#### PROVIDED ENTRIES
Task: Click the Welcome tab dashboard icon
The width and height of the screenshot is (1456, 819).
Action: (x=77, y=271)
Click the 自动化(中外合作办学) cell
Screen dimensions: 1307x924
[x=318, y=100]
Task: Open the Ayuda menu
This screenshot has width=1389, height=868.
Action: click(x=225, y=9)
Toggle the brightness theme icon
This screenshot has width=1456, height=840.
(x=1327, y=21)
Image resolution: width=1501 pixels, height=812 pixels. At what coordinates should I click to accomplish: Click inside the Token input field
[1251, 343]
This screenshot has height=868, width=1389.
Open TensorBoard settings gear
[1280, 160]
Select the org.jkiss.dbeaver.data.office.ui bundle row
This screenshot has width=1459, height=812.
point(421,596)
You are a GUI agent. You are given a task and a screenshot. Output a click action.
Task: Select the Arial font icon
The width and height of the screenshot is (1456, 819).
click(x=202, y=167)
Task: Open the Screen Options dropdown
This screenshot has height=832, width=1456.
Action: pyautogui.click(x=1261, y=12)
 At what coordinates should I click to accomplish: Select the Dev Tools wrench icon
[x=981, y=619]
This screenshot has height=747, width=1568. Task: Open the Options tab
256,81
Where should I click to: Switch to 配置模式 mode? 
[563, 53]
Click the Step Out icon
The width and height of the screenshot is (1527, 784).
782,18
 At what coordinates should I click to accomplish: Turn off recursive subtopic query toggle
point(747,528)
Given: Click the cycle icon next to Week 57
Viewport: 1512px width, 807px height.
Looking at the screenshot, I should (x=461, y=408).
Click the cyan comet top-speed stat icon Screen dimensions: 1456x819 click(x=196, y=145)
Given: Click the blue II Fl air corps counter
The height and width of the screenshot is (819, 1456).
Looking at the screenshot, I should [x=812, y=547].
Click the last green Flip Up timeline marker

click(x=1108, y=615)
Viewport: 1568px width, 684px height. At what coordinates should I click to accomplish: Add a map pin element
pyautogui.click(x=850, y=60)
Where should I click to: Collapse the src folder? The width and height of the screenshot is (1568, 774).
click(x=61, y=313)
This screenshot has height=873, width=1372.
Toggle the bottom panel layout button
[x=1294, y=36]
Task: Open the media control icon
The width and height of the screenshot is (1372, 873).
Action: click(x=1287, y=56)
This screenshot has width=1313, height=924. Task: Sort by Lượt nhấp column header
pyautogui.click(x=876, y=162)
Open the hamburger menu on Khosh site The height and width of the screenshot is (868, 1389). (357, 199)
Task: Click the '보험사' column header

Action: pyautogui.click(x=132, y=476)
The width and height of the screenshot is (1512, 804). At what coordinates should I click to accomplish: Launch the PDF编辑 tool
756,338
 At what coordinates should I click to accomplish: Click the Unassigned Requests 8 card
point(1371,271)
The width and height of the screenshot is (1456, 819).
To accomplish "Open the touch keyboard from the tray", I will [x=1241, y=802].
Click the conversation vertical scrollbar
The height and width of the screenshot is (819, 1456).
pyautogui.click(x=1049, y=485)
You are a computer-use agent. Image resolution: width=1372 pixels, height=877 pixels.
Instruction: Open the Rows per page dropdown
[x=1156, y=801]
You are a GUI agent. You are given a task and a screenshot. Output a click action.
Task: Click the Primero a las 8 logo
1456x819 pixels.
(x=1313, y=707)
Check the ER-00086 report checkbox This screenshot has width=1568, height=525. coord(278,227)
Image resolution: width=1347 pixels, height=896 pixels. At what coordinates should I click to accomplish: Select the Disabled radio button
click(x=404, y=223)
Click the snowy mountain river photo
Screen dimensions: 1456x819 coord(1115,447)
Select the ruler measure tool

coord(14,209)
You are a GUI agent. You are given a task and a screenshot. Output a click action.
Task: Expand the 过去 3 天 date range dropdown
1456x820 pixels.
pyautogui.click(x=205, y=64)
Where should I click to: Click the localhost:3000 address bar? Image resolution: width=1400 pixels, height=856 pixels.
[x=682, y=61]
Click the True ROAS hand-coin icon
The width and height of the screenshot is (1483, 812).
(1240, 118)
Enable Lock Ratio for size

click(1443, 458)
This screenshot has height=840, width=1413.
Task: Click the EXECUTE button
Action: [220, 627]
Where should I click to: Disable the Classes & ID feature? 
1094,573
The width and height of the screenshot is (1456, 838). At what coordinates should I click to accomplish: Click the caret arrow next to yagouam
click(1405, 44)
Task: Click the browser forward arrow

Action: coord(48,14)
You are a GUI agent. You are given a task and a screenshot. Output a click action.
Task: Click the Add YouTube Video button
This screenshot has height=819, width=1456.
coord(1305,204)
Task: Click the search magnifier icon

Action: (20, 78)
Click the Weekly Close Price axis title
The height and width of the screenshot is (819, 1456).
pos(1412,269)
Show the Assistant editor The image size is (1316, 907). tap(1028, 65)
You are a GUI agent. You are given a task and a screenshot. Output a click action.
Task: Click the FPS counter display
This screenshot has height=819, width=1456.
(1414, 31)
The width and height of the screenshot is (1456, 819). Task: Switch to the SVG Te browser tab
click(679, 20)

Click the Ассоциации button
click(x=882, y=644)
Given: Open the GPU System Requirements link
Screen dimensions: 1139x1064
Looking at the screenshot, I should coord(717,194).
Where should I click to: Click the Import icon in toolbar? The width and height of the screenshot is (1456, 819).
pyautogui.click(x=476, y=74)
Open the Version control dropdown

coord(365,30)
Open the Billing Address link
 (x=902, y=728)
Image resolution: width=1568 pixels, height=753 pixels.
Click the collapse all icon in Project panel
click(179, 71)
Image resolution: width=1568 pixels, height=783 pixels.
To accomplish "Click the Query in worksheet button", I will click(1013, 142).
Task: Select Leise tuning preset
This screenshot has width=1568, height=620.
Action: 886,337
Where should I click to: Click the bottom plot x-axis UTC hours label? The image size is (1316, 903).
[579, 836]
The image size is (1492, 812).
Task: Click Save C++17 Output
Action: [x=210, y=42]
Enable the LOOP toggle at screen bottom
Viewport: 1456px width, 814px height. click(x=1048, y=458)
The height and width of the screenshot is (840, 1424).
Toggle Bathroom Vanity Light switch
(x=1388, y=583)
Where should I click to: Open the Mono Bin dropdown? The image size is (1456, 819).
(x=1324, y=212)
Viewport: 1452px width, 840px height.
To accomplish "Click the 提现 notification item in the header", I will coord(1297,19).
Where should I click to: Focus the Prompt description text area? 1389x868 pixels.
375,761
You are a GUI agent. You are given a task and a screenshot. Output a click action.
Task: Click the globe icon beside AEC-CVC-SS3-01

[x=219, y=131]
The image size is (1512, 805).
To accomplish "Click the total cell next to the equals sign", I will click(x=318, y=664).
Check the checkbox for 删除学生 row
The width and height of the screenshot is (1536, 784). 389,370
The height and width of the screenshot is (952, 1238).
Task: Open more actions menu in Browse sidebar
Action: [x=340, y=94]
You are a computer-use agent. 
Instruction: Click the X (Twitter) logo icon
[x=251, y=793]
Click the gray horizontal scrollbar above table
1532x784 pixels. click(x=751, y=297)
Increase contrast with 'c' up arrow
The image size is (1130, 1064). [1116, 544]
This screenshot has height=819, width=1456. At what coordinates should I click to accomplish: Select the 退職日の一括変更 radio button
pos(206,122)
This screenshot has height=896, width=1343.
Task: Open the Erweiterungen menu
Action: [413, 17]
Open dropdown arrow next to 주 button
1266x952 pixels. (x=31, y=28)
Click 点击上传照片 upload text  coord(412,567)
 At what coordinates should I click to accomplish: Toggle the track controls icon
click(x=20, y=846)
########
- ABOUT THIS TASK -
Look back at the entries above. Retype the line with "At what coordinates should I click to accomplish: Turn", the line with "Check the ER-00086", and all lines in between.

- ANSWER TO THIS EXERCISE -
 At what coordinates should I click to accomplish: Turn off recursive subtopic query toggle
point(747,528)
Given: Click the cycle icon next to Week 57
Viewport: 1512px width, 807px height.
Looking at the screenshot, I should (x=461, y=408).
Click the cyan comet top-speed stat icon Screen dimensions: 1456x819 click(x=196, y=145)
Given: Click the blue II Fl air corps counter
The height and width of the screenshot is (819, 1456).
Looking at the screenshot, I should [x=812, y=547].
Click the last green Flip Up timeline marker

click(x=1108, y=615)
Viewport: 1568px width, 684px height. At what coordinates should I click to accomplish: Add a map pin element
pyautogui.click(x=850, y=60)
Where should I click to: Collapse the src folder? The width and height of the screenshot is (1568, 774).
click(x=61, y=313)
This screenshot has height=873, width=1372.
Toggle the bottom panel layout button
[x=1294, y=36]
Task: Open the media control icon
The width and height of the screenshot is (1372, 873).
Action: click(x=1287, y=56)
This screenshot has width=1313, height=924. Task: Sort by Lượt nhấp column header
pyautogui.click(x=876, y=162)
Open the hamburger menu on Khosh site The height and width of the screenshot is (868, 1389). (357, 199)
Task: Click the '보험사' column header

Action: pyautogui.click(x=132, y=476)
The width and height of the screenshot is (1512, 804). At what coordinates should I click to accomplish: Launch the PDF编辑 tool
756,338
 At what coordinates should I click to accomplish: Click the Unassigned Requests 8 card
point(1371,271)
The width and height of the screenshot is (1456, 819).
To accomplish "Open the touch keyboard from the tray", I will [x=1241, y=802].
Click the conversation vertical scrollbar
The height and width of the screenshot is (819, 1456).
pyautogui.click(x=1049, y=485)
You are a computer-use agent. Image resolution: width=1372 pixels, height=877 pixels.
Instruction: Open the Rows per page dropdown
[x=1156, y=801]
You are a GUI agent. You are given a task and a screenshot. Output a click action.
Task: Click the Primero a las 8 logo
1456x819 pixels.
(x=1313, y=707)
Check the ER-00086 report checkbox This screenshot has width=1568, height=525. coord(278,227)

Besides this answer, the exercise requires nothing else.